What on earth, I asked Zaki Nusseibeh, one of the advisers to the government's cultural affairs ministry, was Prince Mohammed banging on about? "The Arab peoples in their revolutions asked for dignity," he replied. "They asked for a future. But… you need to create the 'custom' for discussion and for accepting other people's point of view. All that is happening with religious ideology in this part of the world is a fascist movement. Teaching is by rote – I mean this, by rote – and people are not encouraged to have critical thinking. They don't listen to music at a young age or know what it's like to go to a museum. Sheikh Zayed said this as early as 1968."
Mr Nusseibeh sits on a Rhodes Scholarship committee and says how rewarding it is to see two young UAE students competing with international students, to see them go to Oxford to get their Masters. So Abu Dhabi and the other emirates must have good universities, he says, fine schools, a commitment to "education and culture". Investing in the future, every Abu Dhabi government official will tell you, is also about renewable energy, solar energy, but it's primarily about education.
"Political ideology has taken over from education," Mr Nusseibeh says of recent Arab history. He talks of the museums and the Biennale in Sharjah and Abu Dhabi and then blurts out one of those clichés which always make me suspicious: that Abu Dhabi must be "a role model for the societies around us – look at the media, the internet city, the communications infrastructure…"
It's not long ago that the West told the Arabs that Turkey should be their role model – until Recep Tayyip Erdogan started going bonkers, talking about plots and locking up journalists and turning into a role model for the Mubaraks and Ghaddafis that had already passed into history.
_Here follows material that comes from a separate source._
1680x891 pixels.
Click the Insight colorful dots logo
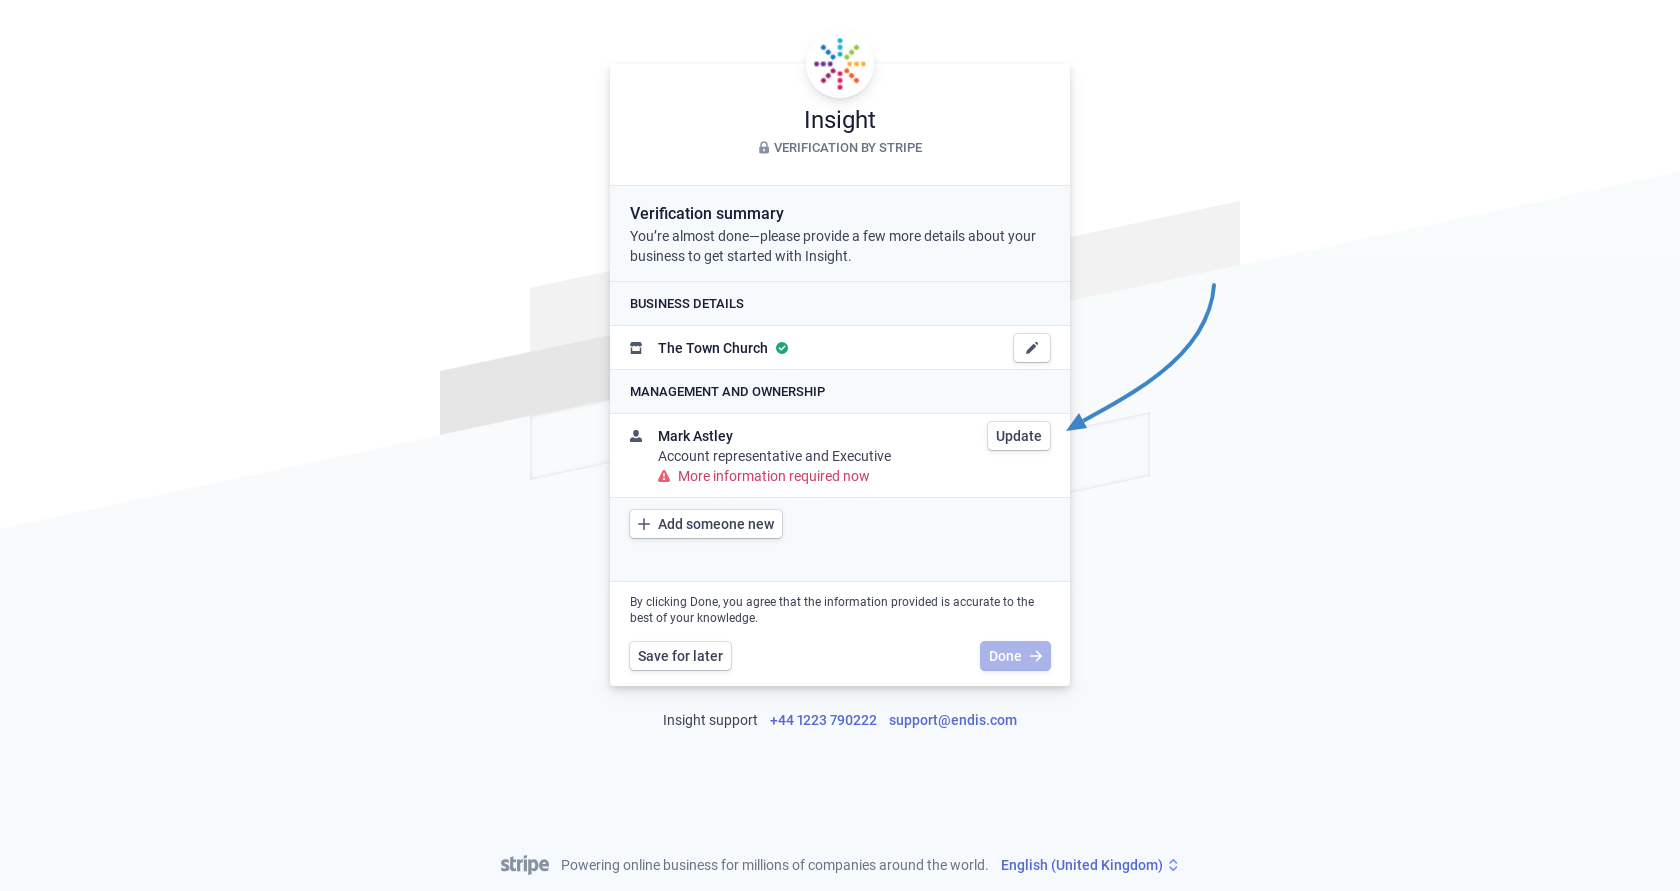tap(840, 64)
Yet it's not difficult to see what Abu Dhabi is trying to do. If Saudi Arabia is the empire of prayer and Qatar the empire of television – and Egypt the empire of far too many people – then Abu Dhabi runs the empire of higher education, the one commodity which has always failed the Arabs, or which the Arabs have always failed to take advantage of.
And if Isis is a cult of lost souls, which it is, then what Abu Dhabi says it believes in is the antithesis of the "Islamic State", and its crown prince's plans to form a new non-violent front line against Isis. It's tempting, indeed, to wonder if "the Arab world", that singularly inappropriate phrase which we Westerners invented along with "the Middle East", any longer has meaning. Perhaps we should re-imagine this region in three parts: the Maghreb and Egypt, the Levant and the Arab peninsula.
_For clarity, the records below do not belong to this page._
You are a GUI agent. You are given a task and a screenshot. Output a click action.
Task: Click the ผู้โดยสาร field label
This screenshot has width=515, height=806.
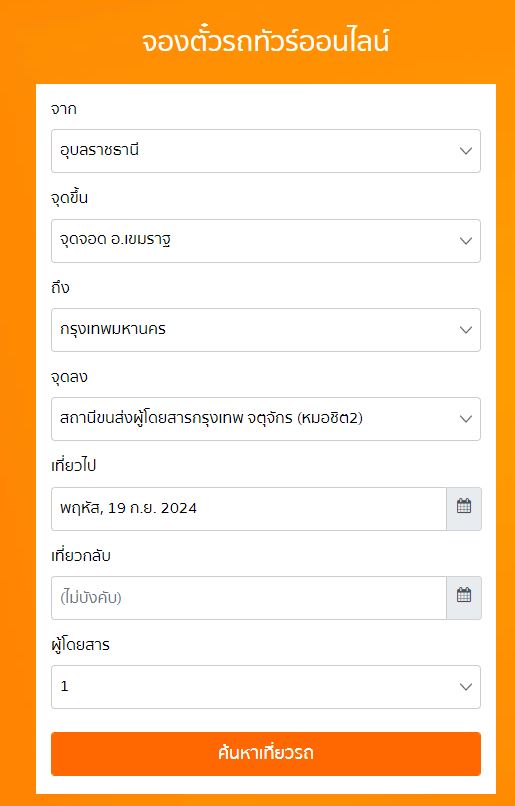point(80,644)
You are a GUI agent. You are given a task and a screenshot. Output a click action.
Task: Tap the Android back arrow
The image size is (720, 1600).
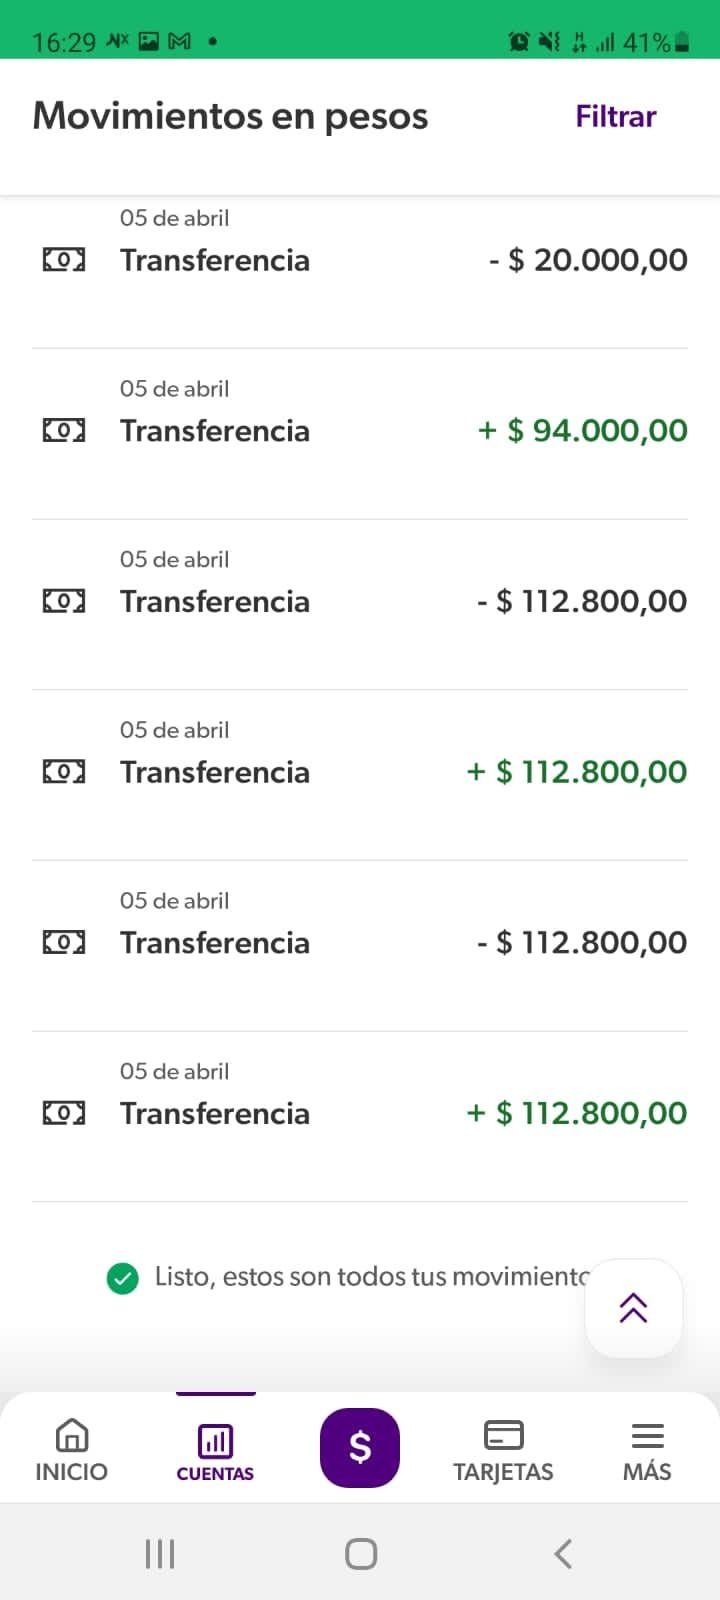tap(563, 1553)
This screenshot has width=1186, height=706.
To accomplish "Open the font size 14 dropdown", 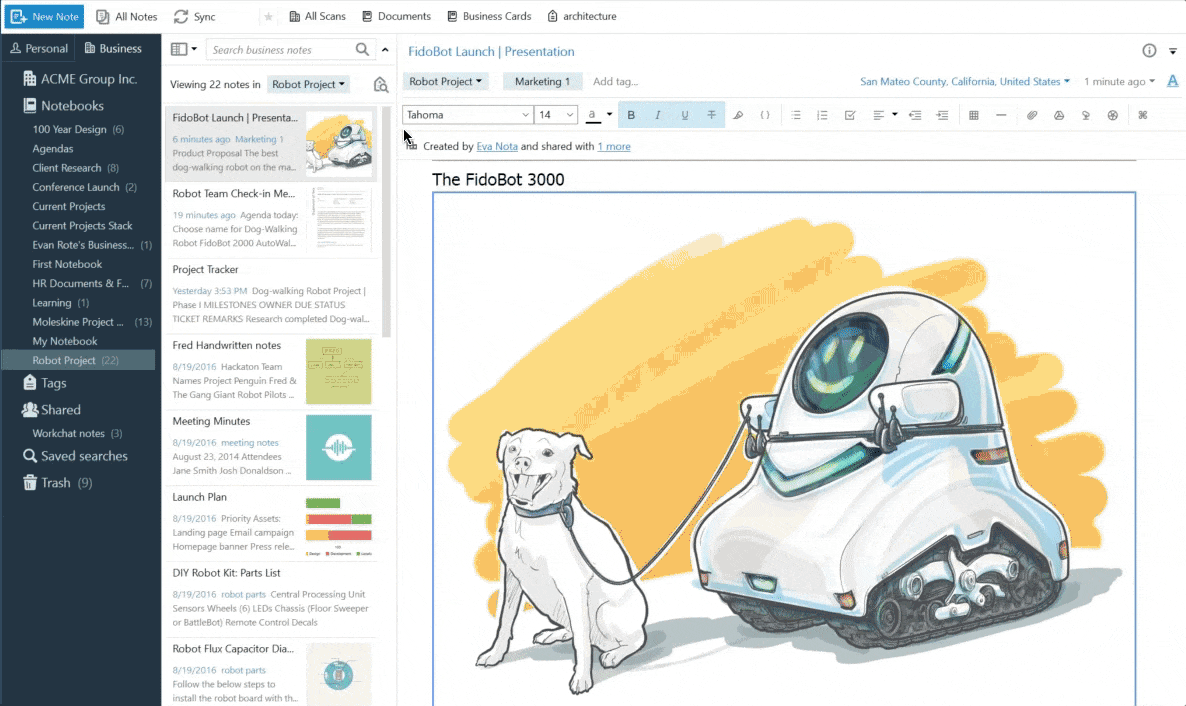I will coord(556,115).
Of course, we would have to snap off Yemen, lest we suggest that the Arab Gulf states can all crash into the same valley of death as that country has. But in this narrative, education, the life-saver, surely, of our imagined Arab world, streams from those wealthy jewels along the Arabian gulf. Qatar too, and Kuwait, despite its corruption.
From education comes dignity and from dignity comes justice. But this is surely too sentimental. It's glorious to know that in Abu Dhabi there is an Abu Dhabi Choral Group, an Abu Dhabi Music and Arts Foundation, an Amadeus Music Institute, a House of Oud, studying the Arabic stringed instrument which is a distant relative of the lute, the International Music Institute and the Modern Art Music Institute. But then I find Abu Dhabi's version of Time Out lists 108 bars and nightclubs in its entertainment inventory. Is it trying to imitate Dubai? Can there be two Dubais – or two Abu Dhabis – in the Emirates?
And who are they ultimately for? Not for the four million foreign labourers, of course. Nor for the middle-class elites who arrive from the West and from the rest of that amorphous "Arab world". An Iraqi high-up in the medical profession in Abu Dhabi – which is why he, too, asked to remain anonymous – explained his relationship with the Emirate in surprisingly frank terms. "We all came here by choice," he said over the hottest coffee I've ever tasted in Arabia. "I made an informed decision – I believed I would have a better life here. I'm very happy with the way they run their country."
He paused here, I think because – as a doctor as well as an expatriate – he didn't want to give Abu Dhabi too clean a bill of health. "The deal is this: 'We're going to pay you money and you can have the lifestyle you have chosen – but you have no rights.' A non-Emirati cannot go to a government school. You can only go to a government hospital in emergency. I'm here as a servant of the country. I know if I don't want to be a servant any more, I can get on a plane and go home."
Then he thought for a moment and captured the venality of it all. "We're all here by invitation – or temptation."